PROBLEM SET.
1. From the hostage negotiation article, reproduce the passage starting at "Out of about" and ending at "deranged human being.".
2. According to the hostage negotiation article, how many hostage negotiators made up the elite force that Wagner served on?
3. Decide whether each statement agrees with the hostage negotiation article: (a) Wagner worked homicide in lower Manhattan for more than 23 years. (b) Wagner retired from the NYPD before 9/11. (c) The listening coach Wagner recommends is one of the people taking part in the conversation.

SOURCE DOCUMENT.
####
Negotiation Tips from a Hostage Negotiator

I’m the only one who can get you out of the situation that you’re in.

Negotiation Tips from a Hostage Negotiator

Whether negotiating for a raise to save for a dream home, or a contract to finally sell that “passion project,” a negotiation can sometimes feel like life or death.  Law enforcement and hostage negotiation expert Scott Wagner, retired New York Police Department homicide detective, advises that negotiating means careful listening.  


Out of about 4,000 NYPD detectives, up until his retirement shortly after 9/11, Wagner was on an elite force of 95 hostage negotiators, trained as emergency psychological technicians.  Working homicide in lower Manhattan for over 23 years, Wagner was always on call, ready to rush at a moment’s notice to the scene of a police stand-off. “You could be in the middle of a homicide investigation,” he said, “and you just had to get in your car and go.”

Ninety-five-percent of the time, a task force of heavily guarded and armed officers would be on the scene first, he said, and already had the situation under control. But for the life-threatening five-percent, when a hostage situation could last for a few days, Wagner would often have to build and maintain rapport with a deranged human being.

To get through 23 years on the force and never lose a hostage, Wagner relied on his sensitive side.  “Listen very carefully to what people say. Take notes,” he said, offering his advice to would-be stealth negotiators.  

He stresses that tense negotiation requires a listening coach—a third party whose job it is to objectively listen and take notes for you. “I live by the credo that there are three sides to every story,” he added. “An impartial third person listening in on the conversation [is the third side].”  He warns that engaging in the conversation risks overlooking important details.
####
EXTRACTED DATA.
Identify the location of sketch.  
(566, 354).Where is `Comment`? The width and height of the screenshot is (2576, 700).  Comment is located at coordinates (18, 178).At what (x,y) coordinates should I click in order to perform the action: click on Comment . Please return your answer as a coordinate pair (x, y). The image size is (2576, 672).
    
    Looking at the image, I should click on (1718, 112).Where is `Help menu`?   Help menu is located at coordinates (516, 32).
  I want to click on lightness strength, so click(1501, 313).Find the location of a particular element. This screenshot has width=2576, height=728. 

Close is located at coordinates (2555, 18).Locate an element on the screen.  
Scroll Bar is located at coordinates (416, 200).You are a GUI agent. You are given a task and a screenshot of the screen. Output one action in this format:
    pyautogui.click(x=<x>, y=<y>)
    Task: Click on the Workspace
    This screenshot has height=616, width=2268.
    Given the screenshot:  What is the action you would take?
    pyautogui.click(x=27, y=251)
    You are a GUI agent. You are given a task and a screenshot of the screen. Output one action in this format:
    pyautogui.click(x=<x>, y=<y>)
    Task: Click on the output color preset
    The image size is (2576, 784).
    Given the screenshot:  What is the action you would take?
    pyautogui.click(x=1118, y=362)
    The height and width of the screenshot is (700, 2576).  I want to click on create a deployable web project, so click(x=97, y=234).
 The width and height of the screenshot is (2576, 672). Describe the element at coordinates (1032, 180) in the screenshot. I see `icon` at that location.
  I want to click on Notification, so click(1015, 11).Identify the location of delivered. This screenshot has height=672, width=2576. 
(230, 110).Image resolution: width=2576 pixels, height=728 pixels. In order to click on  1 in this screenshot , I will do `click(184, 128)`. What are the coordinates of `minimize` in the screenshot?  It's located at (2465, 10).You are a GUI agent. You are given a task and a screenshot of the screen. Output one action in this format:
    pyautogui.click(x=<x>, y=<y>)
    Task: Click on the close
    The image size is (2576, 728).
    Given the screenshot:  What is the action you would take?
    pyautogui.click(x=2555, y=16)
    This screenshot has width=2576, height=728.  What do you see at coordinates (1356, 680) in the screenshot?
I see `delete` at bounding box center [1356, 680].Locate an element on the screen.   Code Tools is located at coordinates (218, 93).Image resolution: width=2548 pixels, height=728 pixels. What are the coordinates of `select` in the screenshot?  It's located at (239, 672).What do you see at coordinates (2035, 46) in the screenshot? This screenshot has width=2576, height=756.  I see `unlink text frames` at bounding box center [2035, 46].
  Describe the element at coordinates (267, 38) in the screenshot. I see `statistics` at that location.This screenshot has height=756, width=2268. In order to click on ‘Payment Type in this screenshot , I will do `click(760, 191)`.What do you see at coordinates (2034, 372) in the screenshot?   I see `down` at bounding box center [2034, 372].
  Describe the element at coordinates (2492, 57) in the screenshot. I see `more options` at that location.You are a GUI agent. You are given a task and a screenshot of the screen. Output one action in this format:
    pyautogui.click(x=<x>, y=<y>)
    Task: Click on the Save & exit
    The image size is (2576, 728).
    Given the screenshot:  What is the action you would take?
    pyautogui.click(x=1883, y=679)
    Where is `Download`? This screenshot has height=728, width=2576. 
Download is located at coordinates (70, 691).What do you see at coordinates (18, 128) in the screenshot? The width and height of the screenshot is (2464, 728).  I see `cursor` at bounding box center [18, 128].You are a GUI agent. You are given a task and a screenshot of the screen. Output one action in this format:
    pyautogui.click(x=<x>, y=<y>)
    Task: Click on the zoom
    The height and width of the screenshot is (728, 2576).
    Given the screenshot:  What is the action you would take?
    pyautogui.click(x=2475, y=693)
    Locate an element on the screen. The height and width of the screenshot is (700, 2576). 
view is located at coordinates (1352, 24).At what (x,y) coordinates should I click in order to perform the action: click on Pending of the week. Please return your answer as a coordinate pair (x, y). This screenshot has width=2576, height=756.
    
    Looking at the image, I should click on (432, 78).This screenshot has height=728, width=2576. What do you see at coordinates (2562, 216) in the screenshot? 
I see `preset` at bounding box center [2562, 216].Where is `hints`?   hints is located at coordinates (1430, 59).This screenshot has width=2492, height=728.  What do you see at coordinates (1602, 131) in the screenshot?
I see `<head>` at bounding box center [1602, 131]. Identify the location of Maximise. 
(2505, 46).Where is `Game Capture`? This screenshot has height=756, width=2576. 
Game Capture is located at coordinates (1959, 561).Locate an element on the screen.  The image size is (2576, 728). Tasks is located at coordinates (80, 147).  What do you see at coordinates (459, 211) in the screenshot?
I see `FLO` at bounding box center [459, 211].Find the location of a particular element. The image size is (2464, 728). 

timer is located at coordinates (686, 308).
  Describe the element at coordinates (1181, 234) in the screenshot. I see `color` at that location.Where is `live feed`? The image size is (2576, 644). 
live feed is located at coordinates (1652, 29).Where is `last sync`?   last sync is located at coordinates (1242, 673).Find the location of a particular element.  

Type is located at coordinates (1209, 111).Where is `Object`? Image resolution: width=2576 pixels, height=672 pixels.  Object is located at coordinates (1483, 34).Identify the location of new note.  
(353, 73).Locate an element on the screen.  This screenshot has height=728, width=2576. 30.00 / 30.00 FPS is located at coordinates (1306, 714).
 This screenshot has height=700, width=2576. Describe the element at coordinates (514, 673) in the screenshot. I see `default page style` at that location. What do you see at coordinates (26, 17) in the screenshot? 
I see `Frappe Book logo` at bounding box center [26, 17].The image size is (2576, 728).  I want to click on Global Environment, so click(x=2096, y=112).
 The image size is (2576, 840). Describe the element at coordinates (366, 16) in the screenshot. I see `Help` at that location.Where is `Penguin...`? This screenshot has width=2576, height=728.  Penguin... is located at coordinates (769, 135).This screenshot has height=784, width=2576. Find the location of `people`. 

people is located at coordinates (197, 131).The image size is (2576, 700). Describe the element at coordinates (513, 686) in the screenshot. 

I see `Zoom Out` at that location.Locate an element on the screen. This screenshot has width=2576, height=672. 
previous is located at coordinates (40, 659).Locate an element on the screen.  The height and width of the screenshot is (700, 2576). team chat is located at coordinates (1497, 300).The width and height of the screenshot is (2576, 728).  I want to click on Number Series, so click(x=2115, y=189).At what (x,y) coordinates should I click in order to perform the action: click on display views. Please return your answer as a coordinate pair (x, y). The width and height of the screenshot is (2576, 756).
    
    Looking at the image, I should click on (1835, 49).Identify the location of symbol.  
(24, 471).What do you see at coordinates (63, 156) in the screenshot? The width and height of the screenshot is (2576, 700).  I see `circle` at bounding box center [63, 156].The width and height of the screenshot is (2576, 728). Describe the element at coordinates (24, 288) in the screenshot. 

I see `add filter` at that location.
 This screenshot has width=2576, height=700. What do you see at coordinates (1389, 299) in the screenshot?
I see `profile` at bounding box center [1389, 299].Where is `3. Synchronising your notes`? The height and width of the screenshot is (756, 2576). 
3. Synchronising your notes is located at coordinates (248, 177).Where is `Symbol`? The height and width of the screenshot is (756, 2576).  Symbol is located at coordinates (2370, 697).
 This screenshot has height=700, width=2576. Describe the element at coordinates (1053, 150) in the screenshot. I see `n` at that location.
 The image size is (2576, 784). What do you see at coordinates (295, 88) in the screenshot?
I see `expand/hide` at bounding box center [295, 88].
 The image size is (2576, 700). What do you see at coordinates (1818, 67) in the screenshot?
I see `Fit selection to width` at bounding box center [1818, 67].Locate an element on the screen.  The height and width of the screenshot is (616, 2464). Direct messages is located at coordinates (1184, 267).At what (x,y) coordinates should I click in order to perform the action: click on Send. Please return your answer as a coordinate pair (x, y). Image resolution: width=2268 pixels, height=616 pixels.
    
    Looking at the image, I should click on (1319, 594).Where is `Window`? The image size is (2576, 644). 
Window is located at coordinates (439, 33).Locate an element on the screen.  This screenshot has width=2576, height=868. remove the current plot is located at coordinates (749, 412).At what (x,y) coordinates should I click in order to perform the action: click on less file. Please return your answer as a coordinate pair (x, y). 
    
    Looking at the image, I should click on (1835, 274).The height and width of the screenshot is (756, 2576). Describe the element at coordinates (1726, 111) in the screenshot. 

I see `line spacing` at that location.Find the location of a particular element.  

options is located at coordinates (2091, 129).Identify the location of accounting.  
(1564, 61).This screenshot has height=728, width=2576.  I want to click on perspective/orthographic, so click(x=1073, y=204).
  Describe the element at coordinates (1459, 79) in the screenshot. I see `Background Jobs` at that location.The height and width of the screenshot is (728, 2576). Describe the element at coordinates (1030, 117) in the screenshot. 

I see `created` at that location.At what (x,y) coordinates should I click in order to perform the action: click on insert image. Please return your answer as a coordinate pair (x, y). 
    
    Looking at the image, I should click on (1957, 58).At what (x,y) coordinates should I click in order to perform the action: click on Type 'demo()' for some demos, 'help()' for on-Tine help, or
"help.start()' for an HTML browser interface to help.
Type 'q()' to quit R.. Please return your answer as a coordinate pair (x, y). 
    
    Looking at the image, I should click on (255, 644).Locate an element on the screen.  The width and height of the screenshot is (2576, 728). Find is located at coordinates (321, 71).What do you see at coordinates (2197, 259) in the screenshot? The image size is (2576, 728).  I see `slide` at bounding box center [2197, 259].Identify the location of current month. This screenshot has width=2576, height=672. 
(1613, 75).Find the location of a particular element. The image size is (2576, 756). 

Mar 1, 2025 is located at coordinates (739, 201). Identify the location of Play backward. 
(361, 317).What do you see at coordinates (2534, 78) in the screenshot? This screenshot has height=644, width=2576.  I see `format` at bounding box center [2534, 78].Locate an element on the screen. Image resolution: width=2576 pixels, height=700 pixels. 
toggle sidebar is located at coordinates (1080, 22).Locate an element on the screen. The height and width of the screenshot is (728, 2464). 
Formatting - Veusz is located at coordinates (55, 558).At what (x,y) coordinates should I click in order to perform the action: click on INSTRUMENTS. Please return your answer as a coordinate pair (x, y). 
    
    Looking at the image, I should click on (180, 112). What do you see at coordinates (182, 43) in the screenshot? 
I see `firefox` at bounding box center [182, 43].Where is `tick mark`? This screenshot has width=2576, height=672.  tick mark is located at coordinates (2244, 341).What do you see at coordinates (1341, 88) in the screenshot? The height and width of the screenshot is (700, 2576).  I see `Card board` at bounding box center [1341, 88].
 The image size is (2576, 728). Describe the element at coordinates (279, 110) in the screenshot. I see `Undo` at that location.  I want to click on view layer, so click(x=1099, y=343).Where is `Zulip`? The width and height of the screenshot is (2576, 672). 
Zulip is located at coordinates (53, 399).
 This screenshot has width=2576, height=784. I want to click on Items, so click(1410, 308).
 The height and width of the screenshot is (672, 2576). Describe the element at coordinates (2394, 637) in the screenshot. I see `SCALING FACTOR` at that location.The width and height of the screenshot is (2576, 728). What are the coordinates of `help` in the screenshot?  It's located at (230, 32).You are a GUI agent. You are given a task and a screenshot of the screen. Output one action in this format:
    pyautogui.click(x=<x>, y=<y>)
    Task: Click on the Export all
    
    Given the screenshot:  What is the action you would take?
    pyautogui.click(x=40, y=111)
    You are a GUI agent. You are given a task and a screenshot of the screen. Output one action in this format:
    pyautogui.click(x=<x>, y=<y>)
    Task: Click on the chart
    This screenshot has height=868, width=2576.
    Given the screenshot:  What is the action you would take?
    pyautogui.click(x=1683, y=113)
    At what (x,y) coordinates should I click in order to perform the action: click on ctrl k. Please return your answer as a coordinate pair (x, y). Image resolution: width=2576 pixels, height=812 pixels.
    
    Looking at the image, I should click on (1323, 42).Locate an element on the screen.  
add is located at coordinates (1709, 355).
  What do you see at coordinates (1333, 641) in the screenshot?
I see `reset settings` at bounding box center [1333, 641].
####
OUTPUTS.
1.
Out of about 4,000 NYPD detectives, up until his retirement shortly after 9/11, Wagner was on an elite force of 95 hostage negotiators, trained as emergency psychological technicians.  Working homicide in lower Manhattan for over 23 years, Wagner was always on call, ready to rush at a moment’s notice to the scene of a police stand-off. “You could be in the middle of a homicide investigation,” he said, “and you just had to get in your car and go.”

Ninety-five-percent of the time, a task force of heavily guarded and armed officers would be on the scene first, he said, and already had the situation under control. But for the life-threatening five-percent, when a hostage situation could last for a few days, Wagner would often have to build and maintain rapport with a deranged human being.

2. The force had 95 hostage negotiators.

3.
(a) Yes: "Working homicide in lower Manhattan for over 23 years"
(b) No: "up until his retirement shortly after 9/11"
(c) No: "a third party whose job it is to objectively listen and take notes for you"